Korean superstars Song Kang-ho, Han Ji-min, and Gong Yoo headline the latest from cutting-edge director Kim Jee woon (The Good, the Bad, the Weird), an epic-scale period thriller about a double agent sent to infiltrate a band of freedom fighters during the Japanese occupation of Korea in the 1920s.
Set at the end of the 1920s during the Japanese occupation of Korea, The Age of Shadows is an epic period drama, a gripping thriller, and an engaging spy story. Kim Jee woon's film brings together a cast of marvellous actors, including Song Kang ho and Gong Yoo, to tell a tale of friendship and vengeance.

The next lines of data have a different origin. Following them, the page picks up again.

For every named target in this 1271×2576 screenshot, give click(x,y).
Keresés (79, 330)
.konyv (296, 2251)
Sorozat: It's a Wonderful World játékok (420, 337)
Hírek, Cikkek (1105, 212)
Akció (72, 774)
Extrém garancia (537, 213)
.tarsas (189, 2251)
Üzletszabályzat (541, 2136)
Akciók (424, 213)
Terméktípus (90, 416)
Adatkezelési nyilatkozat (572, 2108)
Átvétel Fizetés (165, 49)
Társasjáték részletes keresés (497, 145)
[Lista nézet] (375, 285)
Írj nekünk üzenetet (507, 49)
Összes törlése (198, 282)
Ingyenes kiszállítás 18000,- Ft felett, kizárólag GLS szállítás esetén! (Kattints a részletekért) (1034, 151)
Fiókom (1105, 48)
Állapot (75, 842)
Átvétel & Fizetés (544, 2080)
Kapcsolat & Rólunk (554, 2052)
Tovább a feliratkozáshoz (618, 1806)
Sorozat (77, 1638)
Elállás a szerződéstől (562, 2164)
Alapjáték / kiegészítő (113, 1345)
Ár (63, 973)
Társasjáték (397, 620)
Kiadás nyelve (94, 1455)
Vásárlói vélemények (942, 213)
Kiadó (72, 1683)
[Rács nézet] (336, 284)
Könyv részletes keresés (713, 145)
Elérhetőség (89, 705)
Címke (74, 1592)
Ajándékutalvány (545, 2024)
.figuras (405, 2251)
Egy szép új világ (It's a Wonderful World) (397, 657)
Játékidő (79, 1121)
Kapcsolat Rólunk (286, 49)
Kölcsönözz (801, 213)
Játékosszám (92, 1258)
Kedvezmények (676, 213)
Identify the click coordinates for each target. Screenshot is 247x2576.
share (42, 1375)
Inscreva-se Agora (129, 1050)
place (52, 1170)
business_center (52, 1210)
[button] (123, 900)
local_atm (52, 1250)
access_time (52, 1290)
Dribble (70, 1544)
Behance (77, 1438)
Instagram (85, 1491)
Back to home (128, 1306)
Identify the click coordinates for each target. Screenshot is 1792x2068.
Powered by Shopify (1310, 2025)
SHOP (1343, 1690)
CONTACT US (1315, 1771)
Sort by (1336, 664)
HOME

Lee Jung-chool (Song Kang ho), a Korean working for the Japanese police, is tasked with exposing the Korean resistance's second-in-command, Kim Woo-jin (Gong Yoo). To gather intelligence on the group, Lee starts to hang out with Kim, who runs a photography studio as a cover for his underground activities. But after coming in close contact with the rebel fighters, some of whom were once his friends, Lee's mind is clouded by doubts about his dirty work for the occupying forces. Lee's allegiances shift, his employers begin to suspect him, and now he is both hunter and hunted. In a breathtaking sequence set on a train carrying explosives from Shanghai to Korea, Lee helps the freedom fighters uncover a traitor among them and get to their destination — where a cruel destiny awaits.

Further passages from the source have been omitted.